> **Required actions**:
1. Please print the Query 18 performance post word for word, starting with "Responses Re: Performance" and going on through "is not correct.".
2. Proceed with the Query 18 performance post, picking up after its final line.

> **Supplied passage**:
* Begin *

Re: Performance Issue on Query 18 of TPC-H Benchmark - Mailing list pgsql-bugs

From Andrei Lepikhov
Subject Re: Performance Issue on Query 18 of TPC-H Benchmark
Date
Msg-id 98398f84-6079-47f9-958c-c7e323228cc7@gmail.com
Whole thread Raw
In response to Re: Performance Issue on Query 18 of TPC-H Benchmark  (Ba Jinsheng <bajinsheng@u.nus.edu>)
Responses Re: Performance Issue on Query 18 of TPC-H Benchmark
List pgsql-bugs
On 10/17/24 01:26, Ba Jinsheng wrote:
>  >I believe you are not allowing the optimizer to generate a different 
> aggregation path (Group Aggregate) because it requires a sort operation. 
> So I think this is not correct.
> 
> Yes, this is what I did. I though it is what you were asking? I have not 
> found another way to enforce HashAggregate, so I directly modified the 
> code. Can you eliberate why it is incorrect?
As I see, the main problem lies in the first aggregate (with HAVING 
clause) where hash aggregation seems preferable. To disable that, you 
can use some trick:
SET enable_hashagg = 'on';
SET enable_sort = 'off';
SET work_mem = '1GB';

In my case the optimiser have built aggregation:
->  HashAggregate  (cost=202639.35..208346.45 rows=126825 width=4)

* End *

> **Data section**:
* Begin *

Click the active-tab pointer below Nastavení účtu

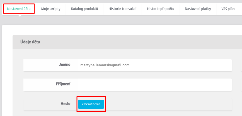click(x=20, y=16)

* End *

> **Expected responses**:
1.
Responses Re: Performance Issue on Query 18 of TPC-H Benchmark
List pgsql-bugs
On 10/17/24 01:26, Ba Jinsheng wrote:
>  >I believe you are not allowing the optimizer to generate a different 
> aggregation path (Group Aggregate) because it requires a sort operation. 
> So I think this is not correct.

2.
     (actual time=3540.761..4224.547 rows=9 loops=3)
     Group Key: lineitem_1.l_orderkey
       Filter: (sum(lineitem_1.l_quantity) > '314'::numeric)
       Batches: 1  Memory Usage: 638993kB
       Rows Removed by Filter: 1499991
       Worker 0:  Batches: 1  Memory Usage: 638993kB
       Worker 1:  Batches: 1  Memory Usage: 638993kB
       ->  Seq Scan on lineitem lineitem_1
       (cost=0.00..172626.23 rows=6002623 width=9)
       (actual time=0.014..675.552 rows=6001215 loops=3)

Not sure it is the best plan possible in this case. I know only about 
re-optimisation feature which can provide correct number of groups 
estimation to aggregates as well as cardinality and work_mem and give 
the optimiser all correct estimations. But it is still an enterprise 
feature :(.

> Can I understand disabling parallelism is a good setup for finding 
> performance issues?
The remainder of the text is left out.